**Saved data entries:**
★ ★ ★

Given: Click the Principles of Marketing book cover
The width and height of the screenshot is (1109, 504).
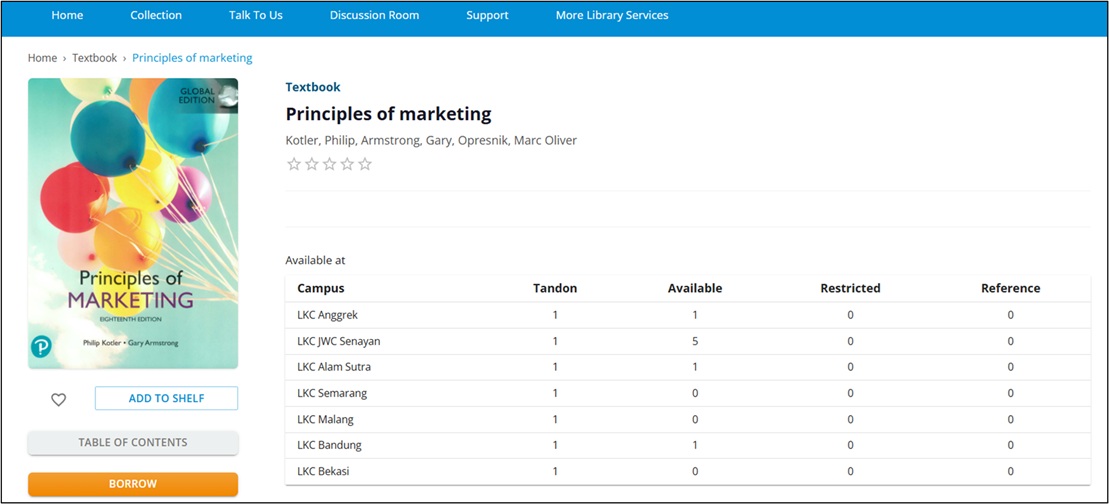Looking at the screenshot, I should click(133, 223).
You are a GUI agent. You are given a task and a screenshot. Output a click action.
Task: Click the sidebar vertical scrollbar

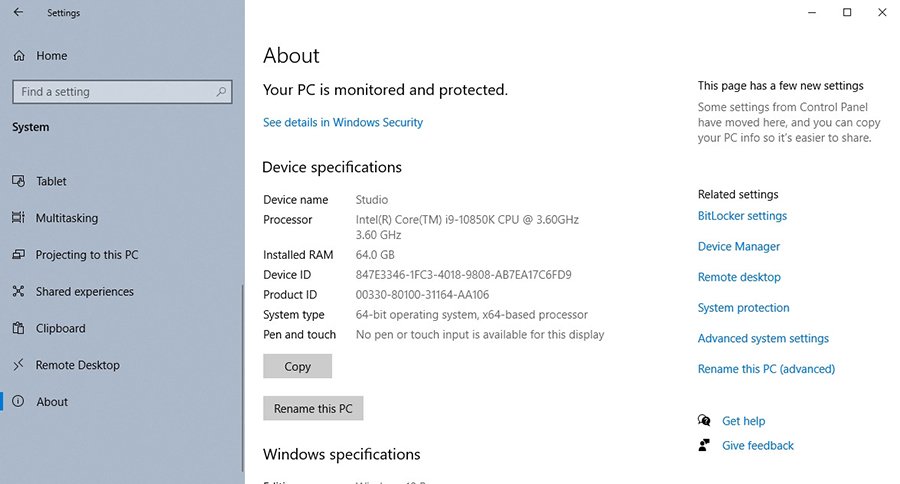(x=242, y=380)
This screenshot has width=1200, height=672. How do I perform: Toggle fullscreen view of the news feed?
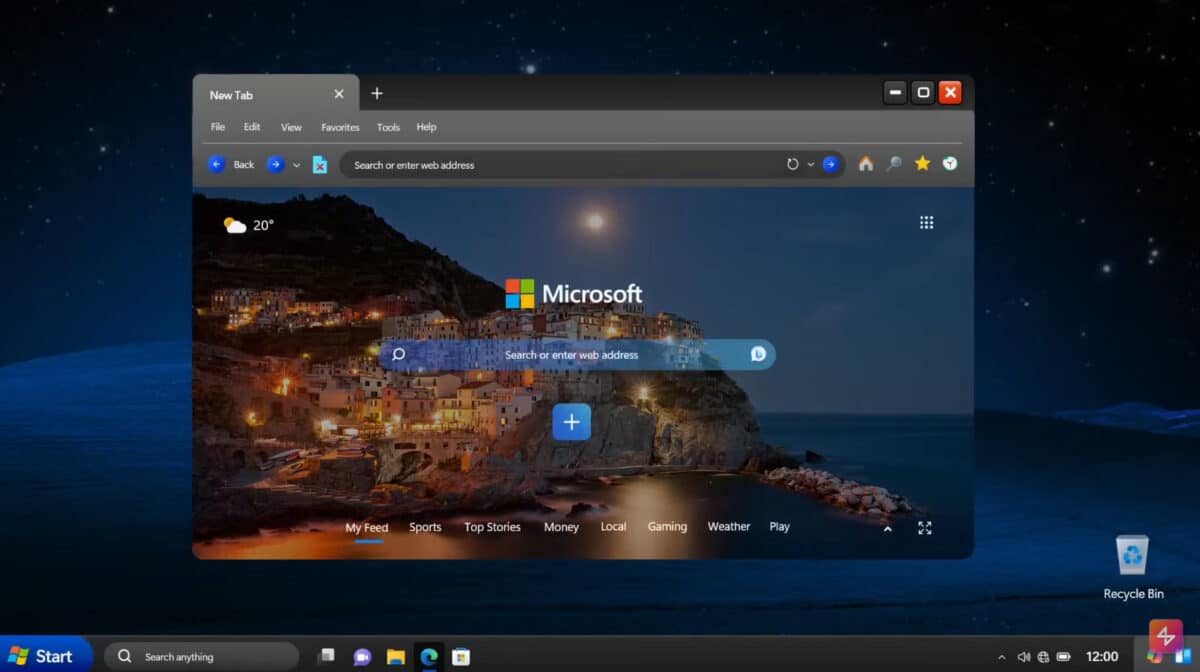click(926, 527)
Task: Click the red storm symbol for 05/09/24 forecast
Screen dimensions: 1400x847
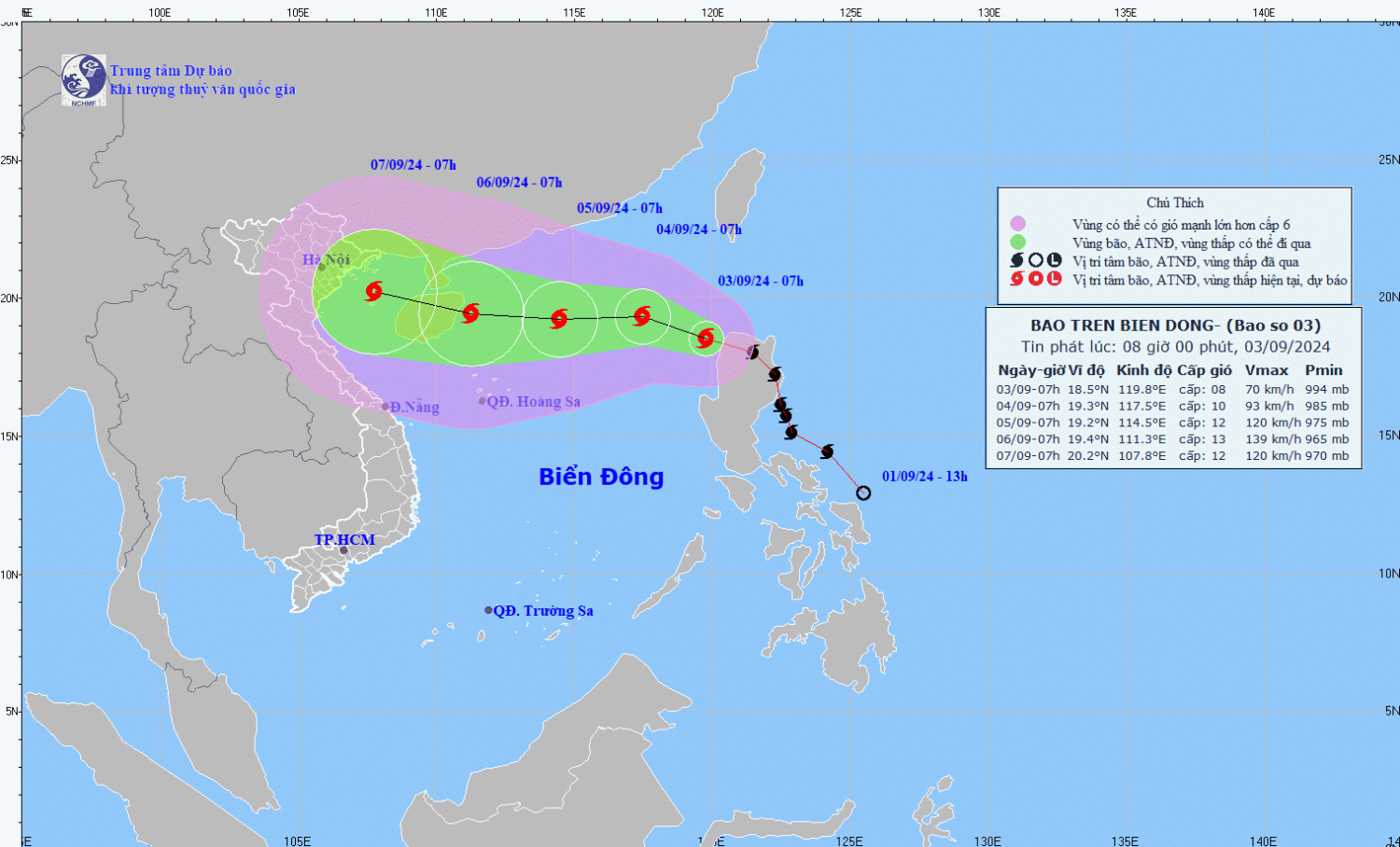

★ ★ ★

**PROBLEM TO WORK ON:** Copy exactly the lines that run from the line containing "This screenshot has" to the end of the data, keeping both end lines and dropping every picture.

**WRITTEN RESPONSE:**
This screenshot has width=1200, height=672. How do I perform: Toggle fullscreen view of the news feed?
click(926, 527)
Task: Click the red storm symbol for 05/09/24 forecast
Screen dimensions: 1400x847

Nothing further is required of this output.